The UK government is proposing changes to a fraud law that would mean scammers behind phishing attacks could face up to 10 years in jail.
The Home Office has published the government's Fraud Bill in which it suggests a new offence of fraud to close loop holes in the current law.
Home Office minister Fiona Mactaggart said: "The introduction of a general fraud offence will improve the criminal law in a number of respects. It will simplify the law, making it clearer to juries and the general public as well as making the prosecution process more effective by providing a clear definition of fraud. Our aim is to encompass all forms of fraudulent conduct, with a law that is flexible enough to deal with developing technology, allowing us to bring more offenders to justice."
Under the proposal, the offence could be committed in three ways: by false representation, such as phishing scams; by failing to disclose information for financial gain; or by abuse of position.

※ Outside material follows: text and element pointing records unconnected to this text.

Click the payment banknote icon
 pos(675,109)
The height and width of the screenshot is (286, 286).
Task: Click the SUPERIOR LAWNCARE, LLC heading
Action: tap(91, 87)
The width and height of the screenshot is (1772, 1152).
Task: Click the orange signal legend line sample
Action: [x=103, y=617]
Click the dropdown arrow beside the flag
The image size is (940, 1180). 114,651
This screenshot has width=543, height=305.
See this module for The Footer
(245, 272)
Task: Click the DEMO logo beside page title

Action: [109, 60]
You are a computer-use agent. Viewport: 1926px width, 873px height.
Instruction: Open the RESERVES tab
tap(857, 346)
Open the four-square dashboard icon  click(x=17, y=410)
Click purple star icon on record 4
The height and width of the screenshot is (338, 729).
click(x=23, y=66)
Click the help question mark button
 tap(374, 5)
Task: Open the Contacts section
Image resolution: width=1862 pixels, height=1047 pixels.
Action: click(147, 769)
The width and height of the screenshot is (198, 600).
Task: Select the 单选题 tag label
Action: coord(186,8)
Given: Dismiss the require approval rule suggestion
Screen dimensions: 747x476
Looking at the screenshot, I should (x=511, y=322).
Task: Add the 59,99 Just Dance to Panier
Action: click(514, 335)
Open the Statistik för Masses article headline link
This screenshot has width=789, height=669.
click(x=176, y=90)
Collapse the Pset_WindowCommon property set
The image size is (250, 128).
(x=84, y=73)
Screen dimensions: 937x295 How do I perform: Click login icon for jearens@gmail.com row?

The Home Office is also planning to criminalise obtaining services dishonestly, possessing articles for use in fraud and participating in fraudulent business.
The Home Office said it was aiming to clarify the definition of current offences, which were allowing some defendants to escape prosecution through ambiguity of wording.
But some security experts are not convinced that the proposals will work. Paul Wood, a chief analyst at security company MessageLabs, said the government needed to focus on technology problems around fraud: "Any measure taken to update the law to address this form of criminal activity is to be welcomed. However, while legislative measures will act as a deterrent, it does not remove the need for technology solutions."
The Fraud Bill was introduced into the House of Lords on Thursday.